_Work required_. Copy word for word, please, the lines of the entries below running from the one containing "Task: Click blank page icon in print preview" to the one containing "577x368 pixels.", both ends included.

_Extracted material_.
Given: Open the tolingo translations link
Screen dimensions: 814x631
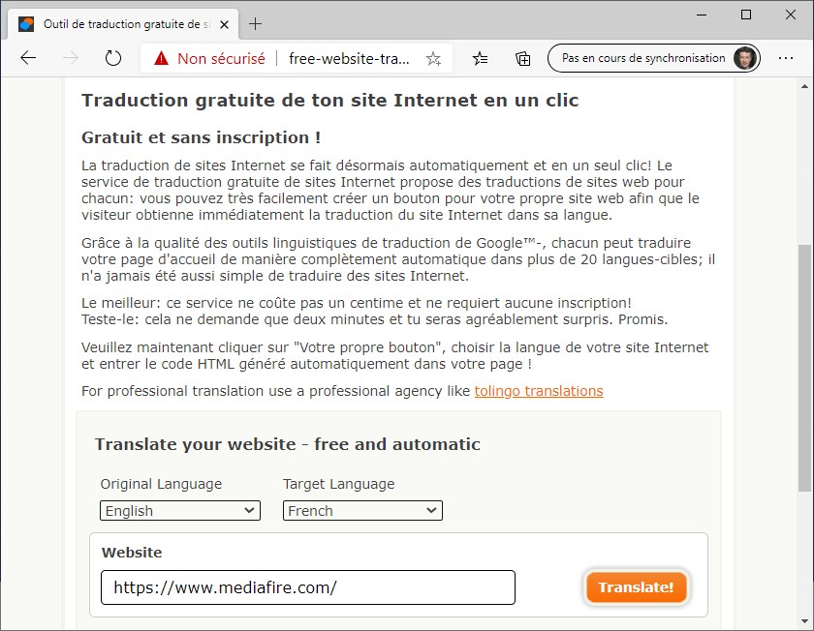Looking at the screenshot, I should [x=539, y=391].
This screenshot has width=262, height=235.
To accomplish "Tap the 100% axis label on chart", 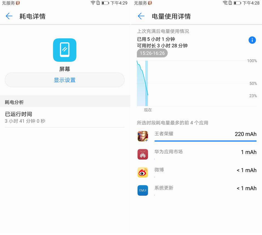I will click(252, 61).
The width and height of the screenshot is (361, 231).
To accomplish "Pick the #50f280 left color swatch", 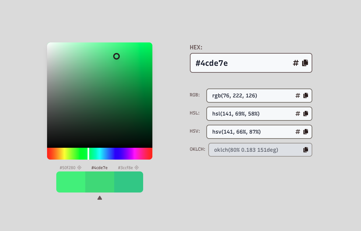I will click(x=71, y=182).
==
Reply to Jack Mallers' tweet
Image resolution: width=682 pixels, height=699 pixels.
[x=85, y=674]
--
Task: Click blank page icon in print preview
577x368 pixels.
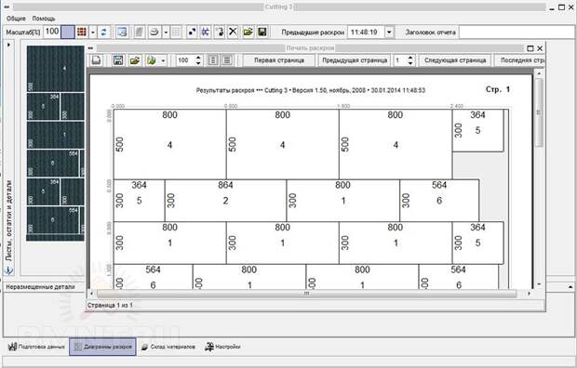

_Response box_.
Task: Click blank page icon in print preview
577x368 pixels.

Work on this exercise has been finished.